The Catholic Archbishop of Adelaide has been charged with the concealment of an allegation of child sexual abuse by a convicted paedophile priest as part of NSW Police investigations arising from the NSW Inquiry.
Cardinal George Pell (formerly Australia’s highest rank Catholic leader) has been accused of knowing of serious sexual abuse and rape and doing nothing; of trying to bribe victims to keep quiet; of ignoring or dismissing complaints; of colluding to protect perpetrators; and of transferring known offenders.

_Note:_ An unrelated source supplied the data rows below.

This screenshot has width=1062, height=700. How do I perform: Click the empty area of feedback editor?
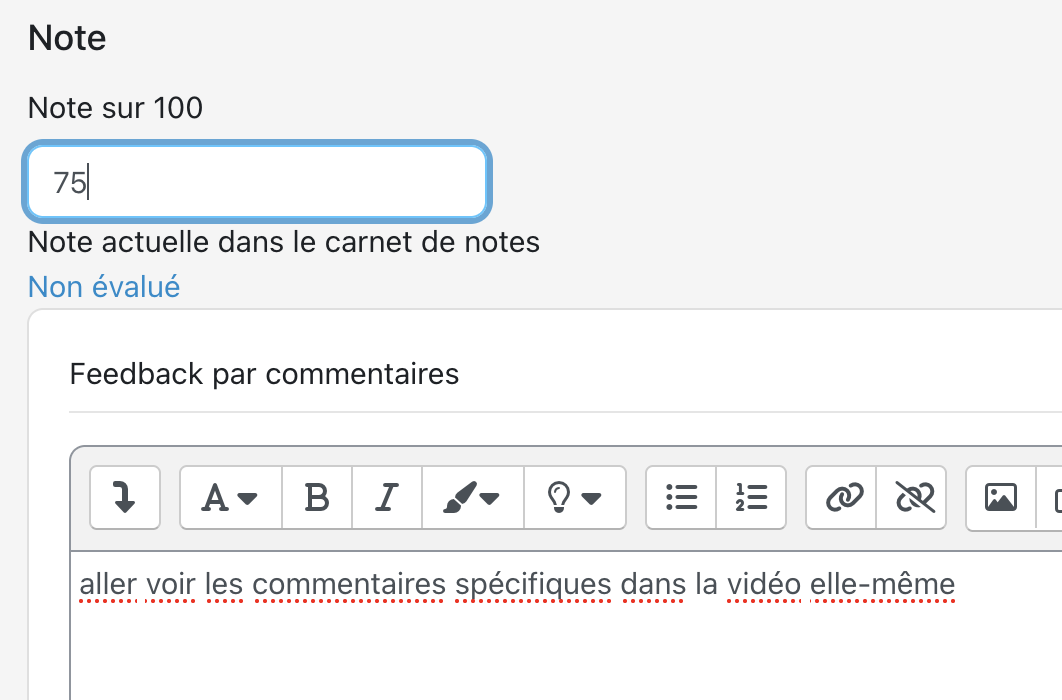pyautogui.click(x=560, y=650)
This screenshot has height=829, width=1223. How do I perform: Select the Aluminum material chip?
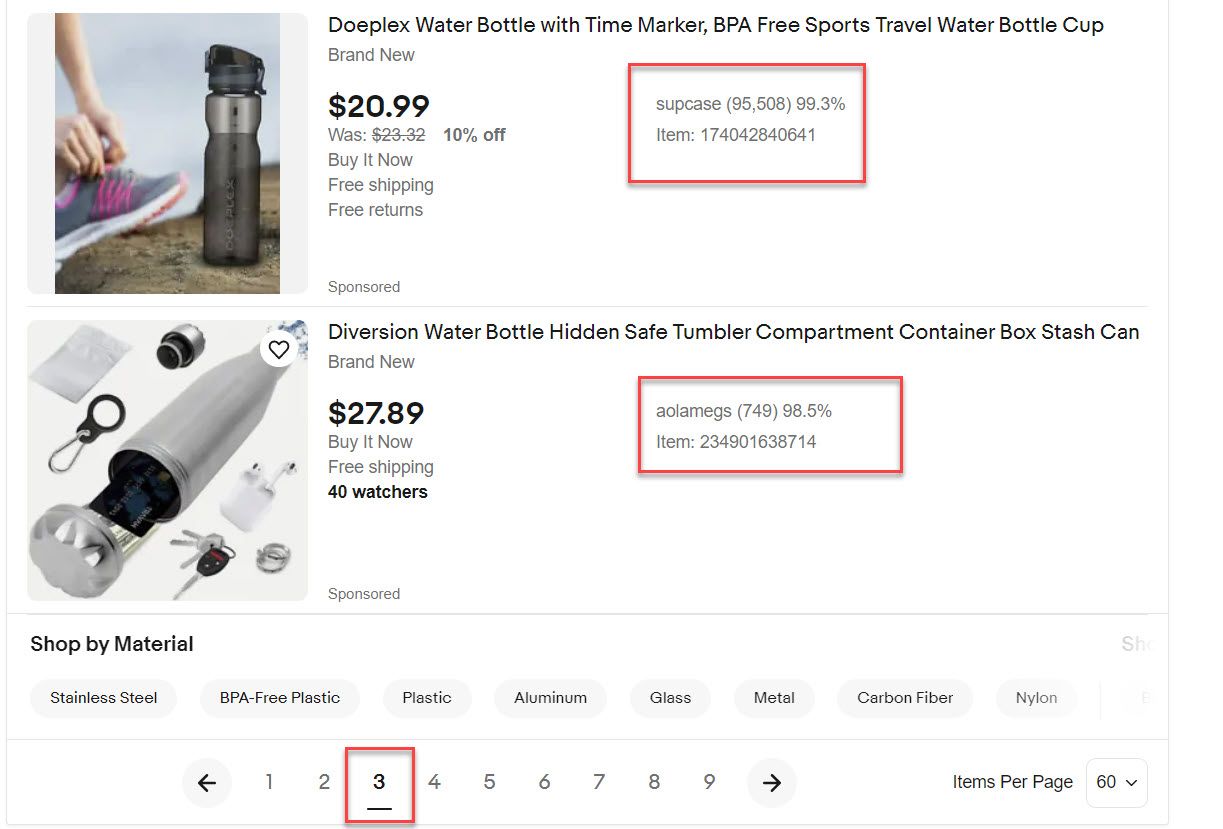[x=550, y=698]
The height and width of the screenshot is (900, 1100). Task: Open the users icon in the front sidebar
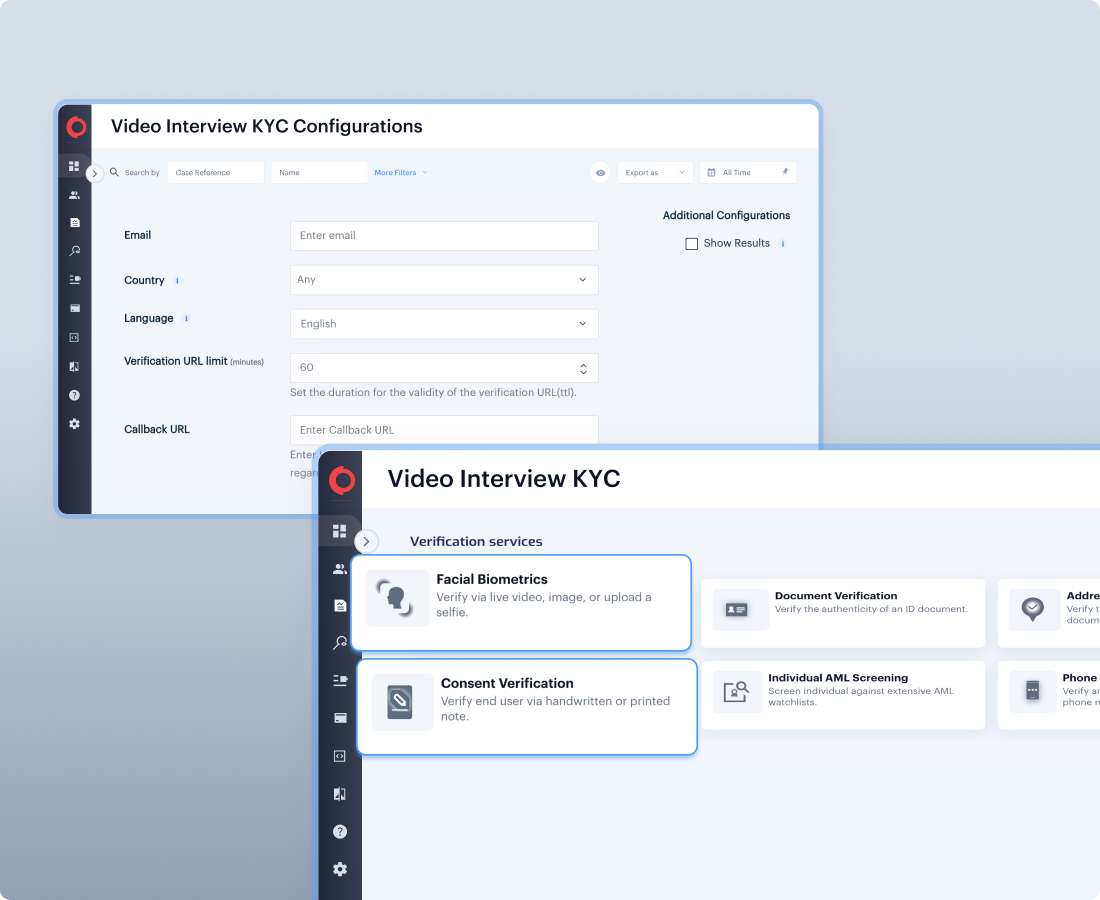click(340, 569)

Evidence presented at the hearings has shown that Government departments, police, welfare authorities, community leaders, public agencies, NFPs and ordinary citizens also did nothing or were complicit in the abuse. The Commission hearings have shown that those who experienced child sexual abuse in institutions were ignored and disbelieved by the adults and institutions who were supposed to protect them.
Judy Courtin has written that some Police investigations tried to silence and discredit victims.
Many charitable organizations made it possible for powerful and influential people to engage in and conceal highly sophisticated and organized criminal activities. Victims and victim groups have made a serious critique of behaviour by churches, faith and charitable organizations who benefit from significant public funding and support and in some cases tax exempt status.
Some victims and victim groups have called for churches and charities involved in abuse to have their tax free status withdrawn.
Given the power and influence of the churches, it is unlikely that such a recommendation would be supported by Governments.
The Royal Commission has recently published a Research Paper suggesting that organizations be held criminally responsible when their negligence results in harms to children.
The Paper proposes the creation of offences of criminal negligence to hold organisations criminally responsible for the creation and/or management of risk of harm and for their response when harm is done to a child. This would require state governments to create new offences to cover such conduct.
It is difficult to see State Governments supporting this recommendation and no doubt charities and NFPs, as well as corporate and business lobbies who see the risks this recommendation presents to corporations and business involved in profiting from the care and welfare of children, would mobilise to oppose such a recommendation.
In recent years there has been a plethora of State and now Federal Inquiries into child sexual abuse and child protection. The Royal Commission commissioned a study of the extent to which recommendations from those inquiries had been implemented which found that less than half (48%) of the recommendations had been implemented fully.
In light of the implementation gap concerning the failure of State and Federal governments to take up recommendations from previous Inquiries and Commissions, there are serious questions as to whether the Royal Commission’s work will make a significant difference for victims or for children.
The signs so far are not overly encouraging.